Teman2 dan banyak orang yang saya tak kenal tau banget saya mendukung capres yang mana. Tentu saja dari postingan2 saya di akun2 jejaring sosial saya. Saya sendiri tak suka membaca postingan2 politik terlebih-lebih yang menyudutkan capres usungan saya.Itu sebabnya untuk sementara ini saya puasa melihat home stream saya. Takut terbakar api lalu malah jadi malu2in. Kalau saya harus melihat status kawan2, saya melihatnya langsung di wall mereka. Meski tak melihat home stream, saya tetap tak bisa menolak hasrat untuk berkampanye. Paling tidak, kalau memang capres yang saya unggulkan tak menang, orang tau saya sudah berjuang mendukungnya. 

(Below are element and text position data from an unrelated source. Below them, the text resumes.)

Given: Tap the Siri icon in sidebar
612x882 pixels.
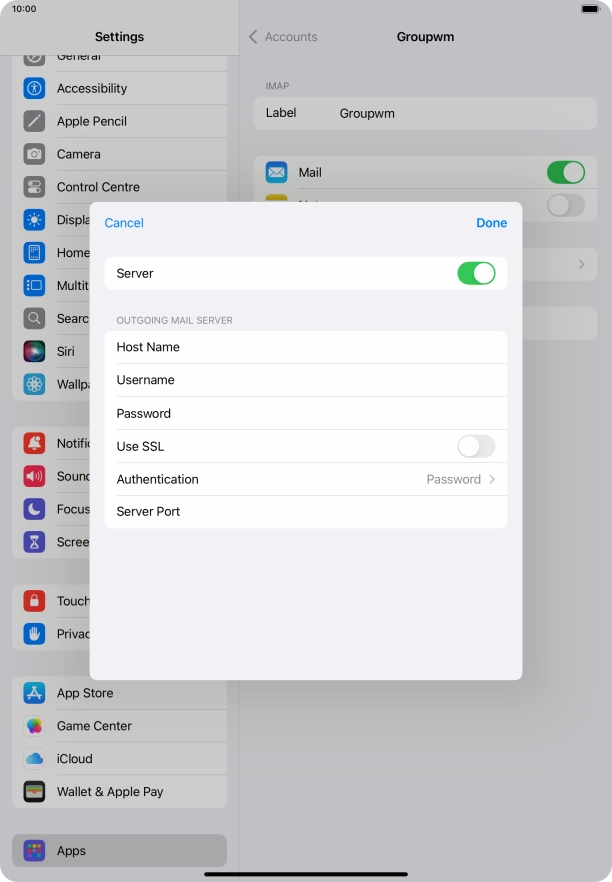Looking at the screenshot, I should coord(35,351).
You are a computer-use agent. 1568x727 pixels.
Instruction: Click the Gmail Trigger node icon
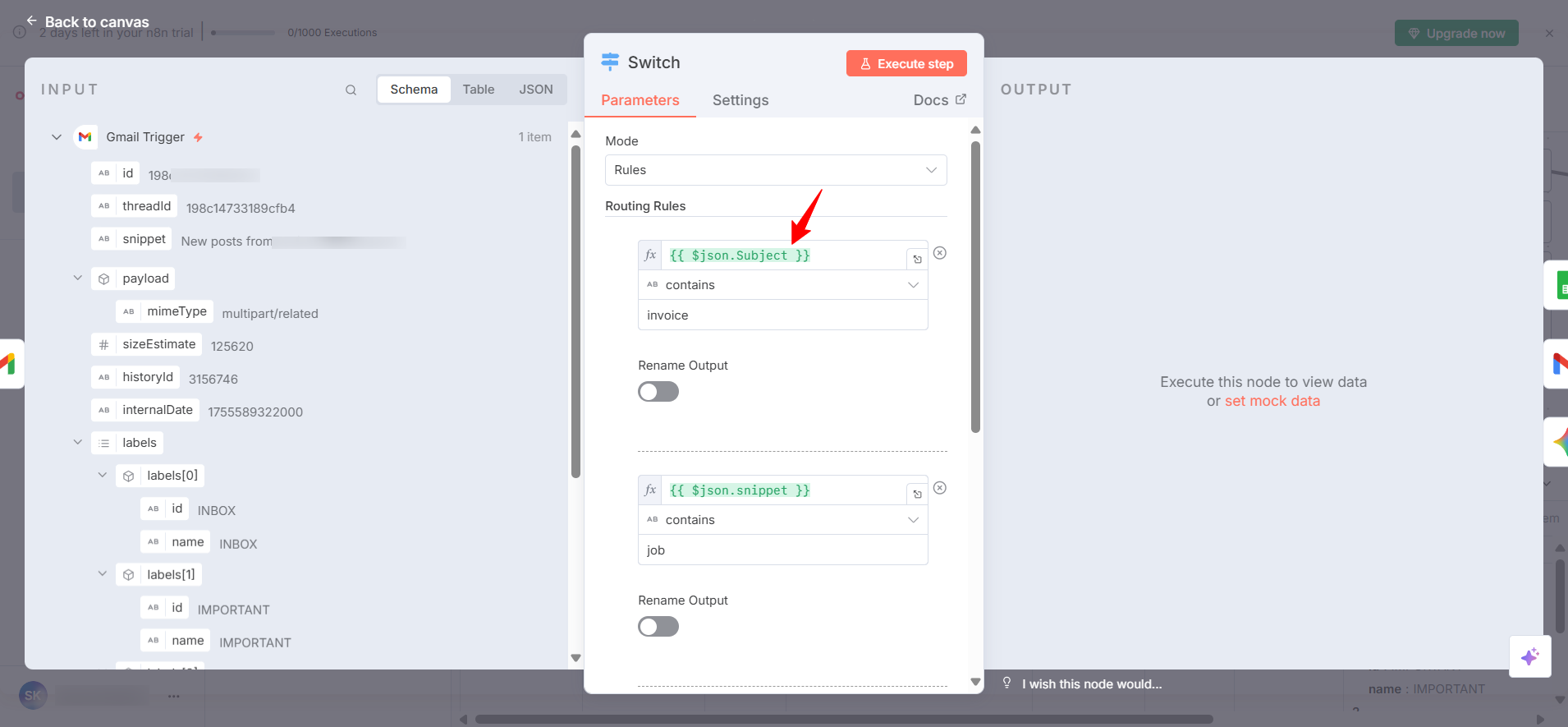click(85, 137)
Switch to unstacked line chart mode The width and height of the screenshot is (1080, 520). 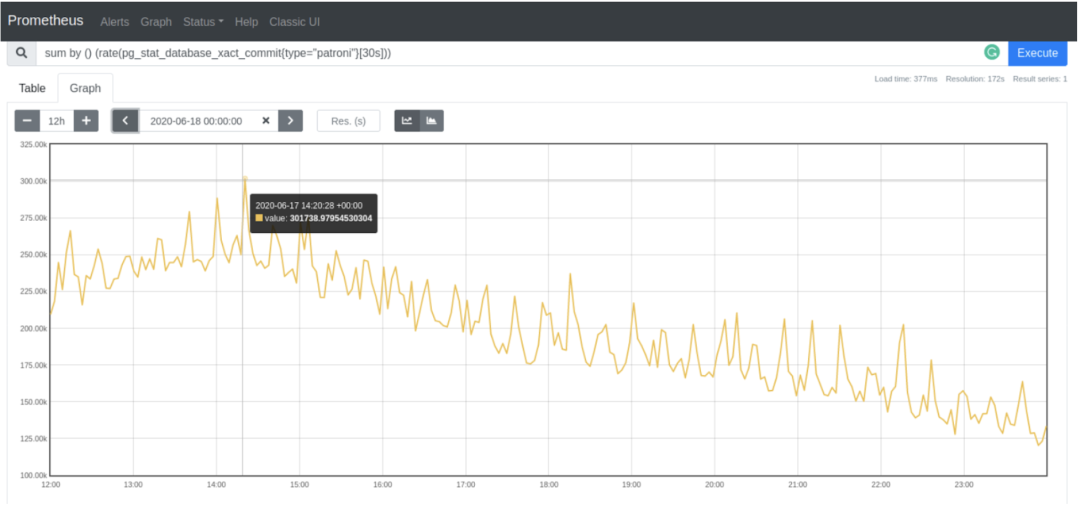click(x=407, y=121)
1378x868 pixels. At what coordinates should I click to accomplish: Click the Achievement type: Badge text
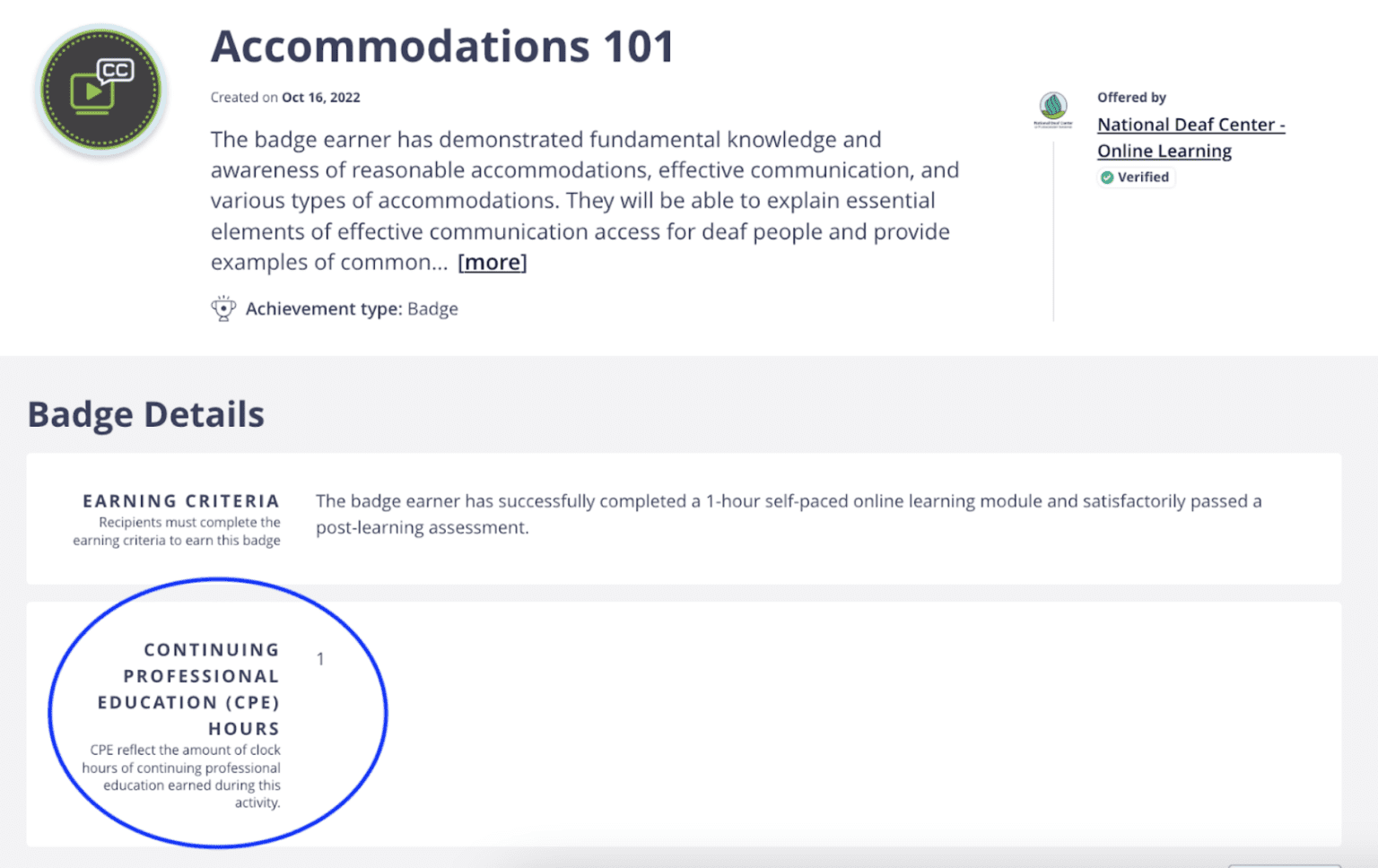(x=352, y=308)
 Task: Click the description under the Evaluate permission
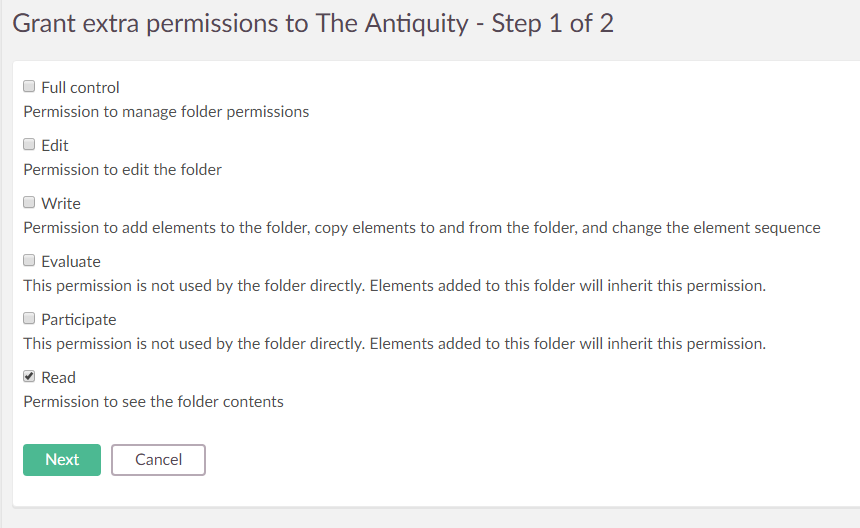tap(394, 286)
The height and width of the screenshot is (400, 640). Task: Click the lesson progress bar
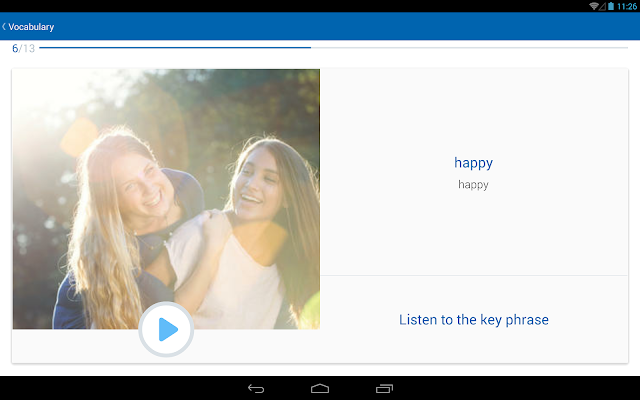[x=333, y=48]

Lucunya, saya perhatikan, banyak teman yang sepanjang saya ber ‘kampanye’ menjadi gerah dan marah. Ngakunya bukan karena judul postingan saya, karena memang saya tak pernah menghujat dengan kejam dan kasar, tapi karena debat yang mengiringi postingan saya itu. Debat antara pendukung capres A dan capres B. Yang membuat suasana tambah panas adalah karena setiap kali postingan saya di komentar orang, statusnya di stream kawan naik menjadi yang paling atas. Begitu terus berulang-ulang. Mereka yang membaca, mengaku ikut panas hati dengan komentar2 yang muncul meskipun mereka yang panas hati itu tak memihak siapapun. 

Beberapa pendukung saya lebih banyak memilih aksi diam dan ‘like’ daripada memback up saya ketika diserang kubu lawan. Hahahaha. Saya perhatikan juga tak semua kawan yang saya tahu senada dengan saya berani mem-posting postingan2 berbau politik. Alasan mereka: situasi politik sudah sangat panas; they can’t stand the heat! 

Saya sendiri sudah banyak menerima protes saudara atau kawan supaya berhenti berkampanye karena suhu politik yang sudah tak sehat lagi. Tapi semakin dikekang, semakin saya penasaran menunjukkan kenapa saya memilih si B. Saya pikir, saya sudah di “hide” pasti dari stream kawan2 yg gerah dengan postingan2 politik saya. Lucunya bermunculan orang2 yang saya tak kenal.. yg me ‘like’ postingan saya. Atau orang2 yang jelas bersebrangan dengan saya  yang ujuk2 me-like postingan saya. Ada kawan yang rajin me-like postingan politik saya, tapi ketika saya pakai kacamata dan memperhatikan pp barunya, rupanya saudara;  dia memihak capres yang tidak saya dukung. 😀 Lucunya lagi, saya harus hati2 terhadap pujian karena kalau pujian itu datang dari pihak lawan, bisa berarti sindiran hahahahaha

Permintaan pertemanan juga bertambah disamping aksi “unfriend” beberapa kontak :D. But it doesn’t matter at all. I do what I want.. I do what I like… so do they….

Tapi sejalan dengan pesan Pak Jokowi supaya santun berkampanye dan sejalan dengan karakter saya juga, semua debat diakhiri dengan sopan. Tak ada sakit hati, kawan tetap kawan, saudara tetap saudara. Bagaimanapun perbedaan pikir dan perbedaan pendapat itu sah.